Recipe 5.10. Selecting the nth Smallest Element of a Sequence

Solution
Perhaps you can do better, if the sequence is big, has been shuffled enough, and comparisons between its items are costly. Sort is very fast, but in the end (when applied to a thoroughly shuffled sequence of length n) it always takes O(n log n) time, while there exist algorithms that can be used to get the nth smallest element in time O(n).
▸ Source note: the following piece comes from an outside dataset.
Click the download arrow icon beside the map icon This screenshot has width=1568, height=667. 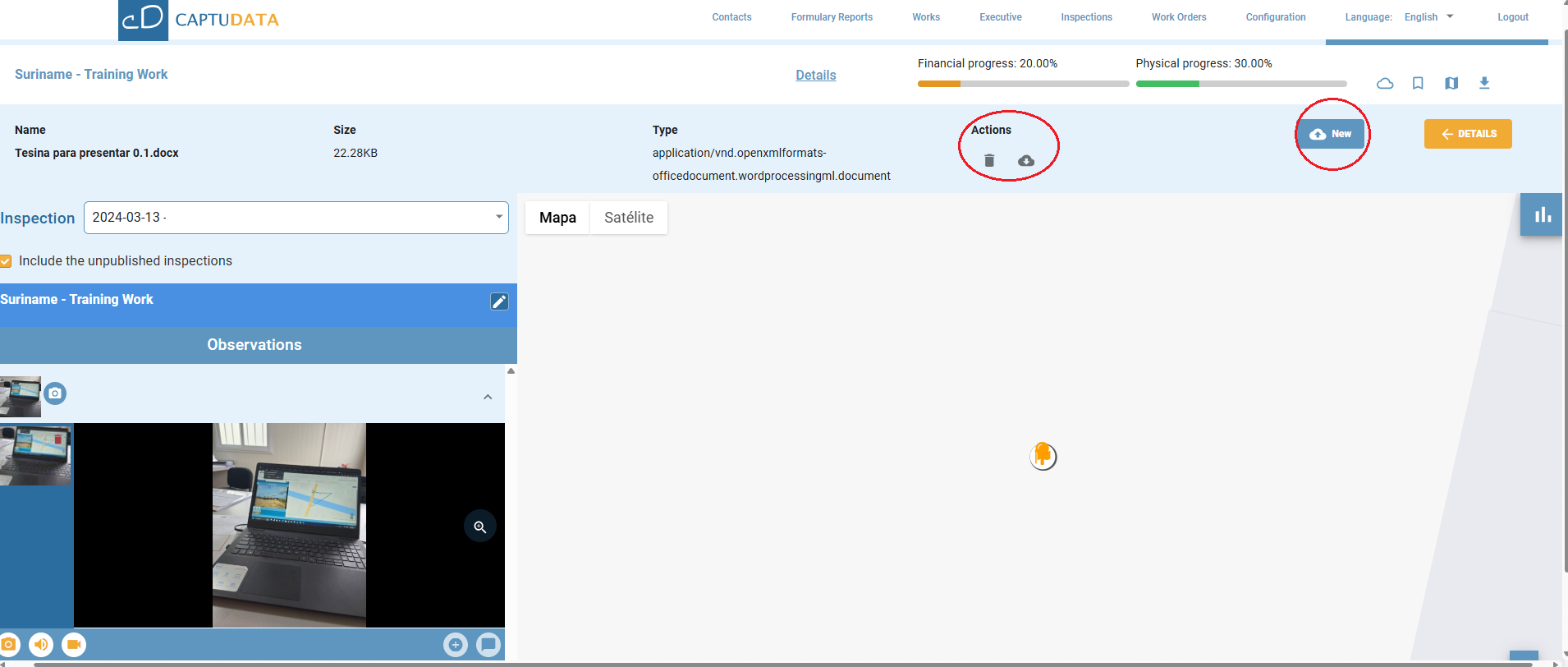point(1484,83)
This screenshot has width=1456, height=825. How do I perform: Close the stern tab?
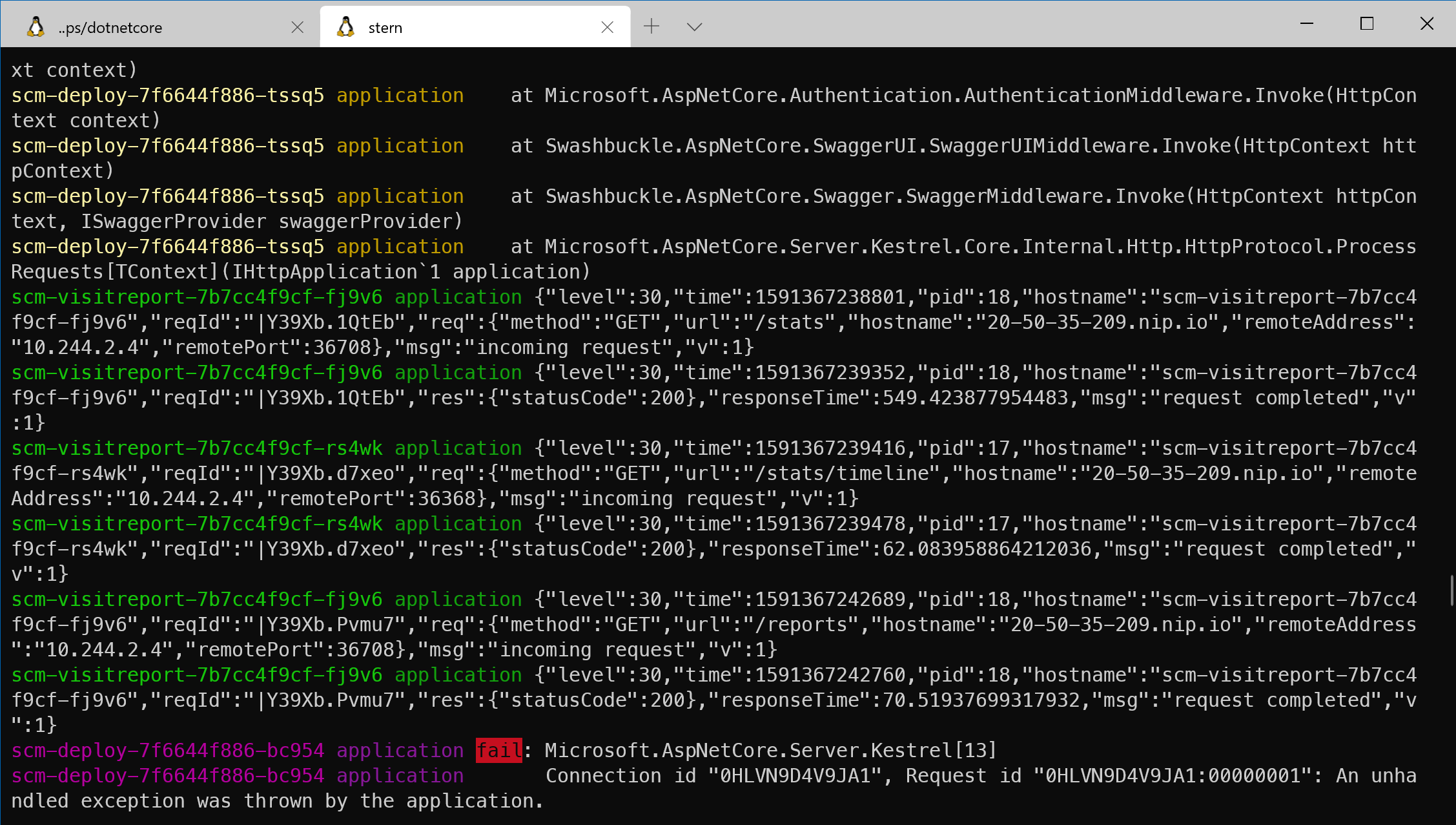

Here is a function with a solid implementation of such an algorithm:

import random
def select(data, n):
    " Find the nth rank ordered element (the least value has rank 0). "
    # make a new list, deal with <0 indices, check for valid index
    data = list(data)
    if n<0:
        n += len(data)
    if not 0 <= n < len(data):
        raise ValueError, "can't get rank %d out of %d" % (n, len(data))
    # main loop, quicksort-like but with no need for recursion
    while True:
        pivot = random.choice(data)
        pcount = 0
        under, over = [  ], [  ]
        uappend, oappend = under.append, over.append
        for elem in data:
            if elem < pivot:
                uappend(elem)
            elif elem > pivot:
                oappend(elem)
            else:
                pcount += 1
        numunder = len(under)
        if n < numunder:
            data = under
        elif n < numunder + pcount:
            return pivot
        else:
            data = over
            n -= numunder + pcount